Femoral component malrotation is not correlated with poor clinical outcomes after total knee arthroplasty

Corona, K., Cerciello, S., Vasso, M. et al.


Proper rotational alignment of the femoral component is critical for a successful total knee arthroplasty (TKA). The aim of this systematic review was to analyse the available literature to examine the effect of the TKA femoral component malrotation on clinical outcomes and assess a cut-off value for femoral rotation leading to revision surgery.


A detailed and systematic search from 1996 to 2019 of the PUBMED, Medline, Cochrane Reviews and Google Scholar databases had been performed using the keyword terms “total knee arthroplasty OR replacement” AND “femoral alignment OR malalignment OR femoral rotation OR malrotation” AND “clinical outcome”. We used the methodological index for non-randomized studies (MINORS) to identify scientifically sound articles in a reproducible format.

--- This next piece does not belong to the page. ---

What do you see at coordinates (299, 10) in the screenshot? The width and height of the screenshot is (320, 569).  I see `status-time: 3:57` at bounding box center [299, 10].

Eleven articles met inclusion criteria. A total of 896 arthroplasties were included in this review; 409 were unexplained painful TKA patients, while 487 were painless TKA patients. The mean age of patients was 67.5 (± 2.1) years. The mean post-operative follow-up delay was 46.8 (± 32.2) months. The mean of MINORS score was 21 points indicating good methodological quality in the included studies.


The present review confirms that the malrotation of the femoral component in TKA does not correlate automatically to poor clinical and functional outcome. The clinical relevance of this study was that, to improve accuracy in femoral component rotation, surgeons should consider the anatomical variability of femur in each knee and perform additional measurements pre- and intra-operatively. Taking a more accurate approach will shed light on unanswered questions in unhappy TKA.